Top of THE DATA

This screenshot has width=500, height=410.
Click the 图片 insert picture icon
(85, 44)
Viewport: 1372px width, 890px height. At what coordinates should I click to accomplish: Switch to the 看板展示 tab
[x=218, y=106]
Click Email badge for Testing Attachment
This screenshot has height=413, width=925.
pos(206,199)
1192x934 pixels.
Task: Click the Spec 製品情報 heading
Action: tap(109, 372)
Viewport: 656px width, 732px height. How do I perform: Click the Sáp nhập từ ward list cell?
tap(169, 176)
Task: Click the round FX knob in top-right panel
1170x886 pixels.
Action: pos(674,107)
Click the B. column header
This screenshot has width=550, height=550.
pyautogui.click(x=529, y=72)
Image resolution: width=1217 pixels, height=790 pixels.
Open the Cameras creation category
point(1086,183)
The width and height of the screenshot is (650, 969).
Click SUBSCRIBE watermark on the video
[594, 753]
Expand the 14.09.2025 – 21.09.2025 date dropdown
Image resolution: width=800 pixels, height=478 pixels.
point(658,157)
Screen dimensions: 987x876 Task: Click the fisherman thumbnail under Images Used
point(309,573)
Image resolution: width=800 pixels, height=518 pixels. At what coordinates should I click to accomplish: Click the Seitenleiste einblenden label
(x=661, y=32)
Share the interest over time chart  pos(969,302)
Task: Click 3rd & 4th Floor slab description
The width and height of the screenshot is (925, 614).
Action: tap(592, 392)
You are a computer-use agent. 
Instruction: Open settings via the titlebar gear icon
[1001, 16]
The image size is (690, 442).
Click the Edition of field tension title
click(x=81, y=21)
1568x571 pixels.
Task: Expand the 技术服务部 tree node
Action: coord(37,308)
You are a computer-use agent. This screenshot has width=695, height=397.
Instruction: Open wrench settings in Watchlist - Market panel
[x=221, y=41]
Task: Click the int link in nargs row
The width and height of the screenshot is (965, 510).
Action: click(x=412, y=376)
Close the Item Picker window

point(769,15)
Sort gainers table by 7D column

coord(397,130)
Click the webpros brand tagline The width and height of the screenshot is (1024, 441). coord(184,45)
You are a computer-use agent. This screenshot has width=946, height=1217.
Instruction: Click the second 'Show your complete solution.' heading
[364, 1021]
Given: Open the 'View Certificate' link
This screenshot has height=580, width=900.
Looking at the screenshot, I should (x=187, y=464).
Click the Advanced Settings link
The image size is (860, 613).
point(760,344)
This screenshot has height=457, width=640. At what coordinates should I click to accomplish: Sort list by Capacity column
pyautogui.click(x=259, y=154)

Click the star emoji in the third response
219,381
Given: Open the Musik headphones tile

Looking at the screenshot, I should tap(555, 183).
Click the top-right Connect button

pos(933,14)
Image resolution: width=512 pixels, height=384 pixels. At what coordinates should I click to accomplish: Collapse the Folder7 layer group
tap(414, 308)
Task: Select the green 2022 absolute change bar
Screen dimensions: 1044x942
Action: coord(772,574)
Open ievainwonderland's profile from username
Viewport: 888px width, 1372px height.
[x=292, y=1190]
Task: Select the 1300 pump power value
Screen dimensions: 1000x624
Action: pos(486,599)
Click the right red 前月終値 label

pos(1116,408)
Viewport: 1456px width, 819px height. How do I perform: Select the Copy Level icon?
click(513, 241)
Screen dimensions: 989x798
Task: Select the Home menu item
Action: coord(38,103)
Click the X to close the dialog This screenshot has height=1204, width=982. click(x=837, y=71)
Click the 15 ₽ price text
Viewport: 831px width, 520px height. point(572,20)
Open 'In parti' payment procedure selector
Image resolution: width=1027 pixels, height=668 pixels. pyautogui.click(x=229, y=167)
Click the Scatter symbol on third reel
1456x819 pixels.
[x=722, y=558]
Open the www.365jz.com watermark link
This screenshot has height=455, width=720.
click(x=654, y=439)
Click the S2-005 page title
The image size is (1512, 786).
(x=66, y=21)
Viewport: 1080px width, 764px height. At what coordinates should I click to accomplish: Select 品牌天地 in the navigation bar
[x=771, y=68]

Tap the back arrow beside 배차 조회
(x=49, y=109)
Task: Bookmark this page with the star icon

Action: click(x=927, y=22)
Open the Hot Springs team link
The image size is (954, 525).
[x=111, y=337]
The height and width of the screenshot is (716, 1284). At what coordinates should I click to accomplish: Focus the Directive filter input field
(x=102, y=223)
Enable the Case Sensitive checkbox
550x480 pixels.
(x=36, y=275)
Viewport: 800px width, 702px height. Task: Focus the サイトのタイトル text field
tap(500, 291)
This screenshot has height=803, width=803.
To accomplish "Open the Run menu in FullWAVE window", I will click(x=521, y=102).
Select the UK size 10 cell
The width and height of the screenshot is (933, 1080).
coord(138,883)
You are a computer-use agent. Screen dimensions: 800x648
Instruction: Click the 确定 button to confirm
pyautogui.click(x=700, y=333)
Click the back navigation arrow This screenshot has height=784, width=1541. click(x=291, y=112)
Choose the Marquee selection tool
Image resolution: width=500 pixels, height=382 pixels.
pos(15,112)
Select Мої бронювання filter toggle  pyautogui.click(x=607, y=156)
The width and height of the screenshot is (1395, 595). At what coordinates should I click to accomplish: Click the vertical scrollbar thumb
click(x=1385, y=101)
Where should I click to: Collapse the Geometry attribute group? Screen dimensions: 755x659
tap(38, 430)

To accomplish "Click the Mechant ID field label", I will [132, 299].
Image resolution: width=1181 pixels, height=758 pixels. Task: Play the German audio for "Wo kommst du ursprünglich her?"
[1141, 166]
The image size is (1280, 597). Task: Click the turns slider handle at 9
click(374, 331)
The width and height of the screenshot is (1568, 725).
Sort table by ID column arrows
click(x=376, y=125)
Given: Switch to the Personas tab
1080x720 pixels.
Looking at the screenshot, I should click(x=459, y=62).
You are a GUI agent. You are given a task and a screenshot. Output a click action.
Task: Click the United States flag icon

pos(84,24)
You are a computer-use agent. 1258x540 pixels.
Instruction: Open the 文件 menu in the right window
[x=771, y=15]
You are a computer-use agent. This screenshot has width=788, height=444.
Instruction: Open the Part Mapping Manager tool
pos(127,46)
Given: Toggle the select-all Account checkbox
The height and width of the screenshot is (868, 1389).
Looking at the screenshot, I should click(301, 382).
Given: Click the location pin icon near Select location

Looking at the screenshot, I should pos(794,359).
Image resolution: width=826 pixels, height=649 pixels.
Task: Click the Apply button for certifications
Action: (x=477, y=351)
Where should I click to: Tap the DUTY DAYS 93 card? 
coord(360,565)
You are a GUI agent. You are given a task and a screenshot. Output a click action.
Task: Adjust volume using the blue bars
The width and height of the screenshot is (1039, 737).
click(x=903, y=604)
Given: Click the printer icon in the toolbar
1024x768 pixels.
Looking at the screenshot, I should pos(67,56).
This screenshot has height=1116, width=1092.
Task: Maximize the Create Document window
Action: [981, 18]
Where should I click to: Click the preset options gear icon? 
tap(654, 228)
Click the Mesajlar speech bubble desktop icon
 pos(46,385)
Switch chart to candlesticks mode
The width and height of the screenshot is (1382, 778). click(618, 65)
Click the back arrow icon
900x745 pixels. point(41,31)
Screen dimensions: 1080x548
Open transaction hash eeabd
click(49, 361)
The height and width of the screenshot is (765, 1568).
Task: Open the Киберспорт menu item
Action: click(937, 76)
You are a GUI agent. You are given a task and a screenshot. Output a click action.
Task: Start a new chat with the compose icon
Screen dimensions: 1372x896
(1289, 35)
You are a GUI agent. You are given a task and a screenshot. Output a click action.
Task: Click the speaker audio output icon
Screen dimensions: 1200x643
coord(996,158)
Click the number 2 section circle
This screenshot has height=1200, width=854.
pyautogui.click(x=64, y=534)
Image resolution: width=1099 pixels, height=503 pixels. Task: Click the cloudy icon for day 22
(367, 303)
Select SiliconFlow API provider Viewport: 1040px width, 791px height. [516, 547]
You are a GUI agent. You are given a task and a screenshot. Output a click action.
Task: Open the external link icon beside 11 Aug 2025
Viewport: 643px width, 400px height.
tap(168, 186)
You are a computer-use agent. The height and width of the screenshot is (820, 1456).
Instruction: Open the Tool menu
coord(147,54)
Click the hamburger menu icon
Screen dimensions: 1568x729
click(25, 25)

Bottom of THE DATA

● PROBLEM DETAILS:
Look above for the line holding "Click the top-right Connect button". Print it and every line after it, exactly, through the line holding "Open the www.365jz.com watermark link".

● SOLUTION:
Click the top-right Connect button

pos(933,14)
Image resolution: width=512 pixels, height=384 pixels. At what coordinates should I click to accomplish: Collapse the Folder7 layer group
tap(414, 308)
Task: Select the green 2022 absolute change bar
Screen dimensions: 1044x942
Action: coord(772,574)
Open ievainwonderland's profile from username
Viewport: 888px width, 1372px height.
[x=292, y=1190]
Task: Select the 1300 pump power value
Screen dimensions: 1000x624
Action: pos(486,599)
Click the right red 前月終値 label

pos(1116,408)
Viewport: 1456px width, 819px height. How do I perform: Select the Copy Level icon?
click(513, 241)
Screen dimensions: 989x798
Task: Select the Home menu item
Action: coord(38,103)
Click the X to close the dialog This screenshot has height=1204, width=982. click(x=837, y=71)
Click the 15 ₽ price text
Viewport: 831px width, 520px height. point(572,20)
Open 'In parti' payment procedure selector
Image resolution: width=1027 pixels, height=668 pixels. pyautogui.click(x=229, y=167)
Click the Scatter symbol on third reel
1456x819 pixels.
[x=722, y=558]
Open the www.365jz.com watermark link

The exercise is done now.